Eine Christnachtfeier ohne Weihnachtslieder: Für die Kirchen ist das schwer vorstellbar. Sie machen sich beim Bundesrat dafür stark, dass zumindest über die Weihnachtsfeiertage gemeinsames Singen möglich ist. Die evangelisch-reformierte Kirche, die Bischofskonferenz und die Christkatholiken haben Bundespräsidentin Simonetta Sommaruga (60) und Gesundheitsminister Alain Berset (48) diese Woche einen Brief geschrieben, in dem sie die Regierung bitten, eine Ausnahmeregelung in Betracht zu ziehen.

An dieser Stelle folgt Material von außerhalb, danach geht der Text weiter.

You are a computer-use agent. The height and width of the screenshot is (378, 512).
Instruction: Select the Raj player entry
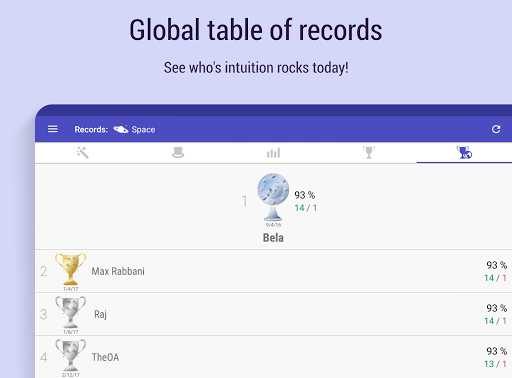(x=273, y=314)
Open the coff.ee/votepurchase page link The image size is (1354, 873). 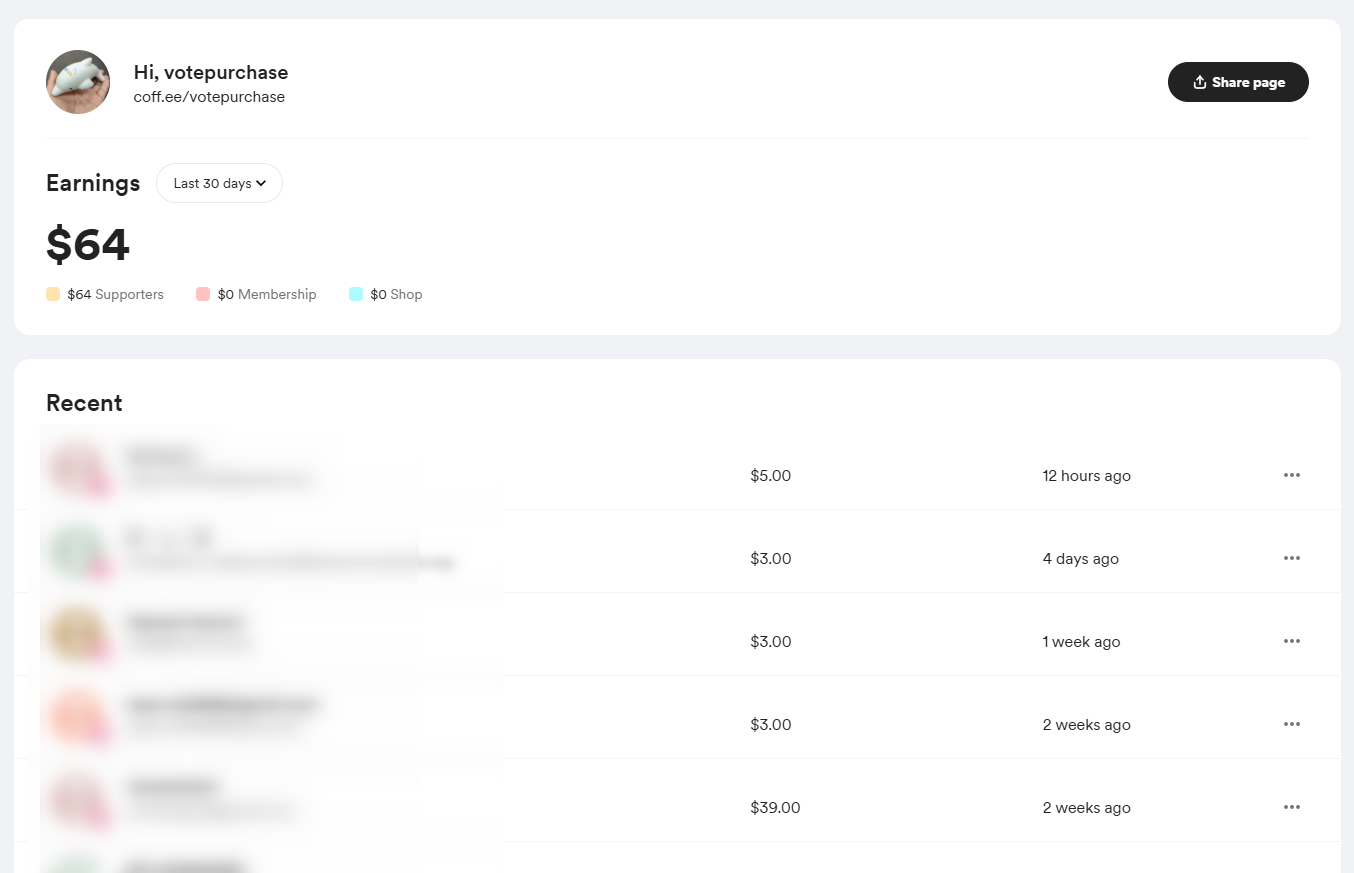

Protest gegen Teilnehmerbeschränkung

«Die wunderschönen Weihnachtslieder gehören zu unserer Weihnachtskultur und zu unserem Glauben», sagt Encarnación Berger-Lobato (54), Sprecherin der Bischofskonferenz. Die evangelisch-reformierte Kirche kritisiert zudem eine «fehlende Kohärenz»: «Wenn Menschen in Verkehrsmitteln und Einkaufszentren eng gedrängt zusammenstehen dürfen, warum sollte dann beispielsweise Kindergesang von Sternsingern untersagt sein?» Zumindest draussen – und natürlich mit Schutzmassnahmen – sollte Singen darum über die Feiertage erlaubt werden, finden die Kirchen.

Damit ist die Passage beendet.